Logótipo de O Jogo O Jogo 10/09/2017 Administrator

O 'buraco' financeiro do Instituto de Ação Social das Forças Armadas (IASFA) ascende a 62 milhões de euros e esse subsistema nunca estará perto da sustentabilidade, disse o ministro da Defesa.

"Estamos a falar de algo em torno dos 62 milhões de euros", refere Azeredo Lopes, numa entrevista ao Diário de Notícias e à TSF, divulgada hoje, quando questionado sobre o "buraco financeiro" do IASFA.

Contudo, acrescenta, depois da "situação de desorganização inacreditável" com que se deparou quando iniciou o mandato, há cerca de dois anos, com a alteração das regras estatutárias foi possível a concentração das funções do IASFA naquilo que é realmente essencial e estancar o ritmo do aumento do défice.

Azeredo Lopes admite, contudo, que a situação "não vai nunca estar perto da sustentabilidade", já que se trata de um subsistema muito diferente dos outros, porque existiram centenas de milhares de pessoas envolvidas na guerra colonial e hoje o efetivo das Forças Armadas é de cerca de 28 mil pessoas.

"É evidente que quem contribui não pode nunca resolver os problemas da pirâmide que está, de alguma forma, invertida", afirma o ministro da Defesa Nacional, garantindo, contudo, que "em nenhuma circunstância se faltará a estas pessoas" e que as Finanças e os ministérios da Defesa e da Saúde "estão a trabalhar num modelo que permita perceber a temporalidade desta discrepância, desta pirâmide invertida", porque haverá "um momento em que a pirâmide voltará àquele que é o padrão".
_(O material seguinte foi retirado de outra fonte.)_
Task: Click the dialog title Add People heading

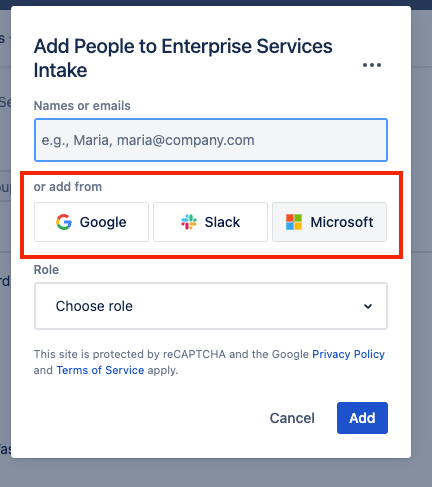Action: coord(183,58)
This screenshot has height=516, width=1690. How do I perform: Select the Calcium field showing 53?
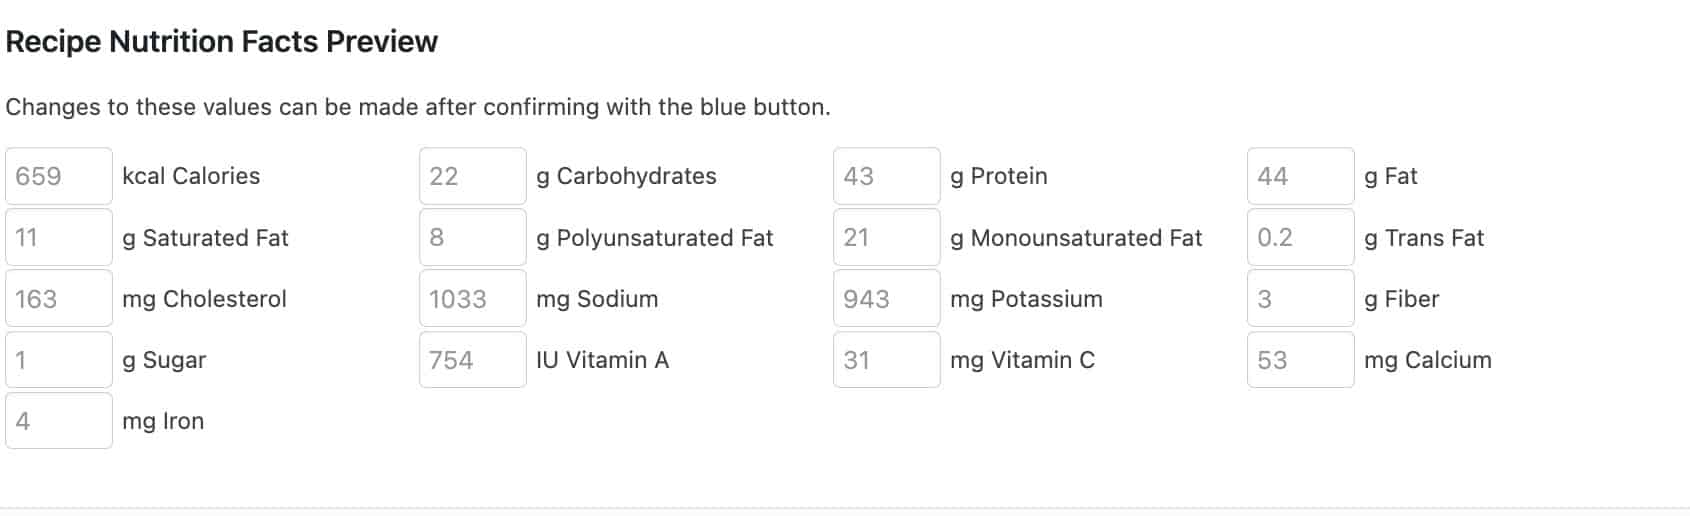(1301, 359)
Fora de questão está, assegura Azeredo Lopes, o IASFA integrar o subsistema na Segurança Social: "Essa hipótese não está em cima da mesa".

Quanto às expectativas sobre a dotação para a Defesa no Orçamento do Estado para 2018, o ministro diz que é "um processo 'on going'".

"Espero que no fim possa dizer que me sinto confortável. Tenho-me sentido confortável em anos anteriores, não vou esconder", afirma, pedindo prudência quando se fala na possibilidade de um reforço de 2%.

"É um objetivo. Os 2% estão associados depois a outros objetivos não menos importantes. Digo-lhe já que o mais confortável, para mim, é os 2%, porque estamos a 1,28, 1,30. Estamos a meio da tabela. Somos uma espécie de Paços de Ferreira se pudéssemos falar em termos futebolísticos. Estamos na zona clara e tranquila da manutenção", acrescenta.